И при всем этом ее нужно посылать, нужно для дела, нужно для нее самой, нет никаких причин не посылать!

«Пошлю! — обозлился Шмелев. — Возьму на себя ответственность и пошлю, без всякой предварительной говорильни!»

Итогом всех этих мыслей и было то восклицание, которым он остановил Машу в дверях. Теперь, когда он сделал так, как решил, и она ушла, он желчно усмехнулся над собой. Подумаешь, храбрец начальник школы, который решился на великое дело — послать своего агента, в которого он верит, туда, куда он считает нужным его послать!

«Эх, Шмелев, Шмелев, — вспомнил он уязвивший его когда-то на Халхин-Голе упрек своего непосредственного начальника, — орден на груди, грудь прострелена, военный человек, а гражданского мужества ни на грош».

Насчет «ни на грош», положим, и тогда было неправдой, но теперь, когда на груди уже два Красных Знамени, за плечами новая гора пережитых опасностей, а немцы стоят под Москвой, пора тебе, полковник Шмелев, проявлять все свое гражданское мужество, сколько есть за душой. Если не сейчас, то когда же?

Халхин-Гол! Вот уж поистине горькая доля, — видев своими глазами, как стерли там в порошок японцев, через два года пережить все то, что он пережил на этой войне. Летать через фронт в окруженные армии, налаживать агентуру в городах, о которых и в самом дурном сне бы не приснилось, что сдадим их немцам! А тысячные колонны наших пленных на дорогах и вереницы горелых танков, тех самых, что когда-то решили успех при Баин-Цагане, — душа переворачивалась от этого зрелища!

Да, сейчас многое из того, что происходило на Халхин-Голе, виделось ему в другом свете, чем раньше. Он и теперь не считал, что японский солдат хуже немецкого, но как-никак у нас было тогда двойное, если не тройное, превосходство в технике, а что это такое — мы теперь узнали на собственной шкуре!

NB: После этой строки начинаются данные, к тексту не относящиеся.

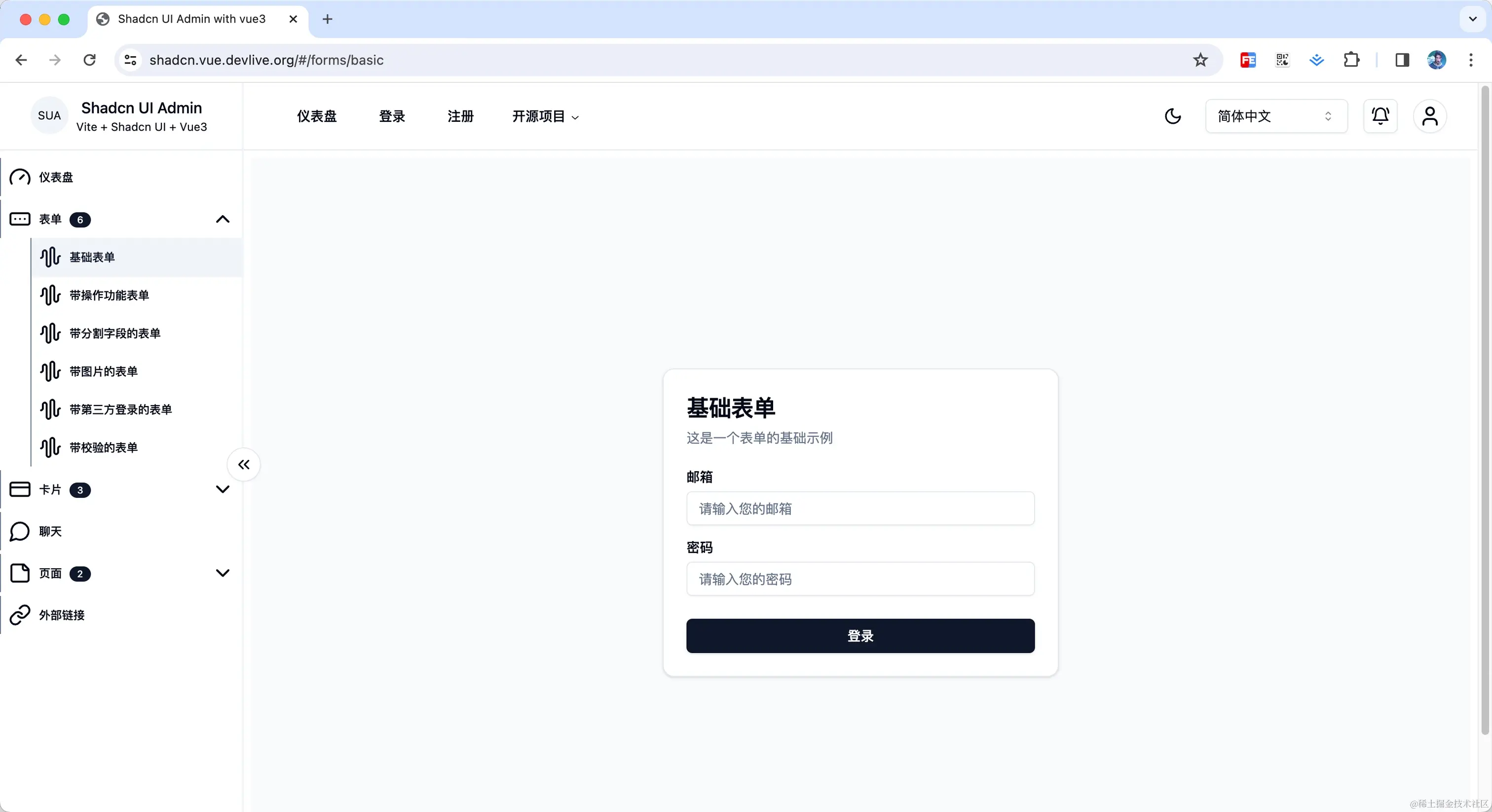
Task: Expand the 开源项目 menu
Action: pos(545,116)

«Вообще пора смотреть правде в глаза, — подумал Шмелев, — давно пора. Если бы до конца, до самого конца посмотрели ей в глаза еще после финской войны, а главное — сделали бы все надлежащие выводы, может, сейчас все уже оборачивалось бы по-другому. Но и сейчас не поздно, и не только не поздно, а нужно, необходимо во всех случаях смотреть правде в лицо!»

Он с досадой на самого себя подумал о том, что у них в школе все еще не говорят необходимой правды о сложившемся положении. И кому? Людям, которых завтра же забросят в тыл к немцам и которые там столкнутся не только с действительным положением вещей, но и с преувеличенными слухами об этом положении, с пропагандой, с клеветой. Столкнутся, в еще большей мере не готовые к этому, чем та женщина, которая только что вышла из его кабинета. Это надо изменить, разведчиков надо начать информировать иначе — правдивее и смелее.

И Шмелев поморщился, подумав о том, сколько больших и малых препятствий придется ему преодолеть, если пойти на это. Насколько, по крайней мере лично ему, было бы проще, залечив ногу, снова полететь через фронт и выполнить еще одно из тех рискованных заданий, к которым он привык и которых, в общем, не боялся!